Alcatel and Lucent said the deal was a "merger of equals".

However, Alcatel shareholders will own around 60 percent of the new company, with Lucent shareholders owning the rest.

NEGOTIATING POWERAs part of the deal, Lucent shareholders will receive 0.1952 of an ADS (American Depositary Share) representing ordinary shares of Alcatel for every common share of Lucent that they currently hold.

This values Alcatel's takeover of Lucent at around $13.4 billion.

Alcatel Chairman and Chief Executive Serge Tchuruk will be non-executive chairman of the new Paris-headquartered company.

A tie-up between Alcatel and Lucent strengthens the ability of both companies to negotiate prices with their telephone company customers, who have led consolidation in the telecoms sector.

Alcatel said it expected its acquisition of Lucent to be accretive to earnings per share (EPS) in the first year.The transaction terms were thrashed out with the backdrop of a complex battle for French company Thales.

Alcatel said it remained keen on increasing its stake in Thales.

Defense industry sources have said Alcatel hopes to fold its satellite activities into Thales in exchange for a bigger stake in the company. However, European planemaker EADS is also keen for a stake in Thales.

EADS tried to grab control of Thales in 2004 and media reports said French President Jacques Chirac and German Chancellor Angela Merkel backed a three-way deal between EADS, Thales and Alcatel to create a leading European satellite firm.
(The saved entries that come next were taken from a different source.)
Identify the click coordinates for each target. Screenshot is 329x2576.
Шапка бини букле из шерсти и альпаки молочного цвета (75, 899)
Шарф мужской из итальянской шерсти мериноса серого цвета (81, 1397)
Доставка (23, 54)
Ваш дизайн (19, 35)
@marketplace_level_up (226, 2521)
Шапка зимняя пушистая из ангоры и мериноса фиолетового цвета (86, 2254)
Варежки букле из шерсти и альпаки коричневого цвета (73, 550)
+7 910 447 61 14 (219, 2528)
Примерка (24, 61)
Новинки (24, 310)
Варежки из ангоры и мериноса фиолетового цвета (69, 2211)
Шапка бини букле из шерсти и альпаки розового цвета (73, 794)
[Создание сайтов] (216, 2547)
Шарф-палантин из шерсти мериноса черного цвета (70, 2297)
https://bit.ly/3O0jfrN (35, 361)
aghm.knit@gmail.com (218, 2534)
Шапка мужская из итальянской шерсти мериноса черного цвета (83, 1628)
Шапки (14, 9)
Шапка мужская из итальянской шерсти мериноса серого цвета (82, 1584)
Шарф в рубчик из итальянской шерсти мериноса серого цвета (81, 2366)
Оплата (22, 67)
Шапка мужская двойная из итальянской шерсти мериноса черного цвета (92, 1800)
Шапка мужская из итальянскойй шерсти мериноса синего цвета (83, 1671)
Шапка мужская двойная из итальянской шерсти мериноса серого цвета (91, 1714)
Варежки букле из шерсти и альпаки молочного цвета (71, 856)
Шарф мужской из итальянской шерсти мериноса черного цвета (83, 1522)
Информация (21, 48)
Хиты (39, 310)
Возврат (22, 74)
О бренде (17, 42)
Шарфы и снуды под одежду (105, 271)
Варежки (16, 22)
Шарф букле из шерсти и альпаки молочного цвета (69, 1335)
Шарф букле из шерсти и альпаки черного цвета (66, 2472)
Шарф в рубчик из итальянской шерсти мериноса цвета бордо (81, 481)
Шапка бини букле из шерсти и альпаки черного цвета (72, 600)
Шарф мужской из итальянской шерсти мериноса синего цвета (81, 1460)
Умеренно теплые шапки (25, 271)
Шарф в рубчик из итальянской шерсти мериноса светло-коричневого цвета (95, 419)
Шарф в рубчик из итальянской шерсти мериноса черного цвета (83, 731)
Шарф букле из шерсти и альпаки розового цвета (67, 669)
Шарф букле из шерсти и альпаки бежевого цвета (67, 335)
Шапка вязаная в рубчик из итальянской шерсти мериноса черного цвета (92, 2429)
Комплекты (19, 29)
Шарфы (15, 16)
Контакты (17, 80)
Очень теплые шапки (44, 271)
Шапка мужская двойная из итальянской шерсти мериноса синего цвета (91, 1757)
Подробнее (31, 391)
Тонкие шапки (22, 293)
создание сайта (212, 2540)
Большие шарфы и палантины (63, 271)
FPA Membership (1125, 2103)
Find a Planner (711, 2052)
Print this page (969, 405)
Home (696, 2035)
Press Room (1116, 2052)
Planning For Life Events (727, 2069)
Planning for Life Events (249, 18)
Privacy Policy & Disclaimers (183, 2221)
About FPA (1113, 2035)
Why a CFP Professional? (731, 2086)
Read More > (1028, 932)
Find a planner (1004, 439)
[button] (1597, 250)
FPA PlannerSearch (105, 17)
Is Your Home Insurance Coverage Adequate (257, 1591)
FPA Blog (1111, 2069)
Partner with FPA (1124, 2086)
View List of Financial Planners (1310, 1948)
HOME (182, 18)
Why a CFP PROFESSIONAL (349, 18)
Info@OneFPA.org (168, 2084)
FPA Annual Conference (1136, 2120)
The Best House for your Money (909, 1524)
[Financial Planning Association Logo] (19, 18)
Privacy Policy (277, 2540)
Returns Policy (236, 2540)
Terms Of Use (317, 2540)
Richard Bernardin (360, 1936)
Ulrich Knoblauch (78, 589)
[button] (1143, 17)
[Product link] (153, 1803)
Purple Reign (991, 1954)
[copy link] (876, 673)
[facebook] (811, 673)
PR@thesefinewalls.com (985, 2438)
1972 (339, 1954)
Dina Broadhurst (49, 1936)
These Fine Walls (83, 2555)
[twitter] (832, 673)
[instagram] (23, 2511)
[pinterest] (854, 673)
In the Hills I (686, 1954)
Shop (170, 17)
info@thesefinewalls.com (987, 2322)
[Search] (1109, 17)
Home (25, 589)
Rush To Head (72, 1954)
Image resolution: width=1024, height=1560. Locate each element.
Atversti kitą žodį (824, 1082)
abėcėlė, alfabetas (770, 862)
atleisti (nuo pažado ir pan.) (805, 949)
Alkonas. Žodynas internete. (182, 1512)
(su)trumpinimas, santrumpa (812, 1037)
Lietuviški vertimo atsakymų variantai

Lucent said it would create a separate and independent unit to oversee its sensitive contracts with the U.S. government.Retired workers of Lucent had said that the U.S. government should not approve of the deal with Alcatel, but Lucent said the merger was not contingent on their approval.

Alcatel shares closed down 1.5 percent at 12.77 euros on Friday, while Lucent ended down 1.3 percent at $3.05.